John P. Johnson, HBO
John P. Johnson, HBO

‘Barry’, de Bill Hader, é comédia com crise existencial de matador

Produção da HBO é exibida aos domingos, às 23h30

Mariane Morisawa, Especial para O Estado de S. Paulo

01 Abril 2018 | 06h00

LOS ANGELES — A premissa da comédia Barry, que vai ao ar aos domingos, às 23h30 na HBO, é um pouco diferente: um matador de aluguel deprimido vai para Los Angeles para fazer um trabalho e termina numa aula de interpretação. A série criada, escrita, dirigida e protagonizada por Bill Hader (ex-Saturday Night Live), é engraçada e maluca, triste e sombria. Nem Hader sabe direito como ele e Alec Berg (Silicon Valley, Seinfeld) chegaram a essa ideia.

“Trabalhamos por um mês e meio num projeto que achávamos ótimo e então percebemos que era ruim”, disse Hader, rindo, em entrevista ao Estado em Los Angeles. “Aí eu soltei, na frustração: que tal um matador de aluguel? Berg disse que odiava essa expressão, que era besta um cara usando gravata e duas armas. Eu sugeri que fosse mais real, um ex-militar, ex-policial, alguém que teve treinamento. E de repete tivemos a ideia de ele fazer aula de interpretação. Não sei de onde veio. Berg gostou porque tinha um conflito, Barry queria estar no holofote, mas seu trabalho o obriga a atuar na sombra.”

Em Los Angeles, Barry é contratado para assassinar um aspirante a ator que se engraçou com a mulher de um mafioso. Assim ele termina numa aula de atuação. “Visitamos algumas dessas aulas e percebemos que é como terapia em grupo, as pessoas se abriam sobre seus sentimentos, suas infâncias. Barry nem consegue entender o que tem de errado com ele. Para nós é muito claro: ele assassina pessoas, e isso lhe faz mal. Mas ele não entende por que está deprimido. Barry só sabe que tem algo de errado. Só que, se ele se abrir e contar seus segredos, vai colocar os outros em perigo.” No curso de teatro, tem um instrutor linha-dura em Cousineau (Henry Winkler). “Todo ator teve um professor como ele”, disse o veterano Winkler, que estudou com Stella Adler. “Ela dava medo! E, claro, mostrava seu peito na aula, não sei por quê! E um cachorro com ela o tempo todo. Mas Stella conhecia Chekhov, todas essas pessoas, de verdade. Tive professores maravilhosos, só que excêntricos.” 
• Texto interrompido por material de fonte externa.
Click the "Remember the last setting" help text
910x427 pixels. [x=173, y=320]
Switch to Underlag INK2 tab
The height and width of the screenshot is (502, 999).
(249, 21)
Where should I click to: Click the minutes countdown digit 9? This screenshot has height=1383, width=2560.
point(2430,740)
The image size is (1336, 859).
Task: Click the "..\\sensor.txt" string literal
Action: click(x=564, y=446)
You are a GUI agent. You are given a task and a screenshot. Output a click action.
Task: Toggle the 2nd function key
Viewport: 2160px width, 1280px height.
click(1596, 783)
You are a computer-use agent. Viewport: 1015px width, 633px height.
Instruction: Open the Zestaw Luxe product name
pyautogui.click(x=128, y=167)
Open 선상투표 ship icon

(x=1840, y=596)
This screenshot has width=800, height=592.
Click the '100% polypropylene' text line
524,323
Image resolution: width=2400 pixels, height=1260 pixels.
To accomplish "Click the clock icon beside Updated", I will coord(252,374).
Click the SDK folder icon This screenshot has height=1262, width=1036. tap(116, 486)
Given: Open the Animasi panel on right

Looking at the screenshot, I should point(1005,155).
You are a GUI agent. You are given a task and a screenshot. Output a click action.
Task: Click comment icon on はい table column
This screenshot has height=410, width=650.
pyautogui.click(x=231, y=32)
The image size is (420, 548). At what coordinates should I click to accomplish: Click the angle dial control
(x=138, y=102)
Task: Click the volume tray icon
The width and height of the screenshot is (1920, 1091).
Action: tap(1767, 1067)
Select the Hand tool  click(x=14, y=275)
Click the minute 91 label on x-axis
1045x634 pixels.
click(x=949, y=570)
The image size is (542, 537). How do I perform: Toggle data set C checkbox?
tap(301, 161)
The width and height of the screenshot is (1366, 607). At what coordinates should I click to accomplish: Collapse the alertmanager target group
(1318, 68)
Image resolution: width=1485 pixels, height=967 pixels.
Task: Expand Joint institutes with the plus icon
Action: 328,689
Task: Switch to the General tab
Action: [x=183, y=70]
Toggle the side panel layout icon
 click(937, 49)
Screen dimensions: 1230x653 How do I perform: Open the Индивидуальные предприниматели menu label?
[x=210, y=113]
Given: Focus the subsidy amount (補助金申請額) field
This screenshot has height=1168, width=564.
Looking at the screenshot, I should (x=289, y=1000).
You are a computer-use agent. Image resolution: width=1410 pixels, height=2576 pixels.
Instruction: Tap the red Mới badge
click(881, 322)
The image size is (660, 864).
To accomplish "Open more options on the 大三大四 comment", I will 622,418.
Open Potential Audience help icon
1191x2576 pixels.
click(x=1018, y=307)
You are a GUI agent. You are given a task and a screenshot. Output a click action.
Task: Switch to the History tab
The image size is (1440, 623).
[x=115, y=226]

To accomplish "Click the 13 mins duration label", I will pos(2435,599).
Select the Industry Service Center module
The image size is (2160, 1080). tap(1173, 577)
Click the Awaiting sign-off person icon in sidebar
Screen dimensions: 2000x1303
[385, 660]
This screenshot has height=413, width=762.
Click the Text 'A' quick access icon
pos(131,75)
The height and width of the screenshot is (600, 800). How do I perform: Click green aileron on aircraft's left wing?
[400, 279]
Uma das frases que Bill Hader mais usa ao falar da série é “eu me identifico com isso”. “Tentei tirar coisas da minha vida”, disse. Por exemplo, quando seu chefe Fuches (Stephen Root) lhe diz para se vender para os gângsteres que querem contratá-lo, Barry acaba indo longe demais ao sugerir esfaquear o alvo nos testículos. Até os mafiosos acham exagero. Não que Hader tenha feito nada parecido como ator, mas se inspirou em quando seu agente lhe pede ir para uma reunião e dizer tal coisa para tentar conseguir emplacar um projeto. Em outro momento, o criminoso que o contrata precisa lidar com um assunto doméstico, relacionado a suas filhas. “Todo o mundo tem outros problemas fora do trabalho”, afirmou Hader, pai de três filhas pequenas. 

Apesar de misturar crise existencial, drama e uma dose de violência, Barry é uma comédia, disse Hader. “Tem 30 minutos, então acho que é comédia. Se tivesse 45, seria drama!”, afirmou, rindo. Sua inspiração foi Atlanta, de Donald Glover. “É uma série de que gosto muito e tem tanto comédia quanto drama.” Outra influência foi o western Os Imperdoáveis, de Clint Eastwood, que fala dos efeitos da violência. “Ficamos intrigados para ver se dava para fazer isso e ainda sermos engraçados”, disse Hader. “No fim, foi cozinhar: você põe um pouquinho disso, outro pouquinho daquilo, até acertar o tom.”